▶ **Problem details**
Edit the records from the line containing "Given: Sort mod list by Priority column" through the line containing "Looking at the screenshot, I should point(108,55).", inclusive, by swapping "toolbar" for "menu bar". Leave everything else in those lines unchanged, and return only those lines.

= = =

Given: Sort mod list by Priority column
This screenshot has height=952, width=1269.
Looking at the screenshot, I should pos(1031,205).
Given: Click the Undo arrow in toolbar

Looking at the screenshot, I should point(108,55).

= = =

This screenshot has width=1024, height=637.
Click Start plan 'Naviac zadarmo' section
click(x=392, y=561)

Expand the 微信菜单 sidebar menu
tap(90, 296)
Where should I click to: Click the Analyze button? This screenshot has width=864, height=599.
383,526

= = =

▶ **Output below**
Given: Sort mod list by Priority column
This screenshot has height=952, width=1269.
Looking at the screenshot, I should pos(1031,205).
Given: Click the Undo arrow in menu bar

Looking at the screenshot, I should point(108,55).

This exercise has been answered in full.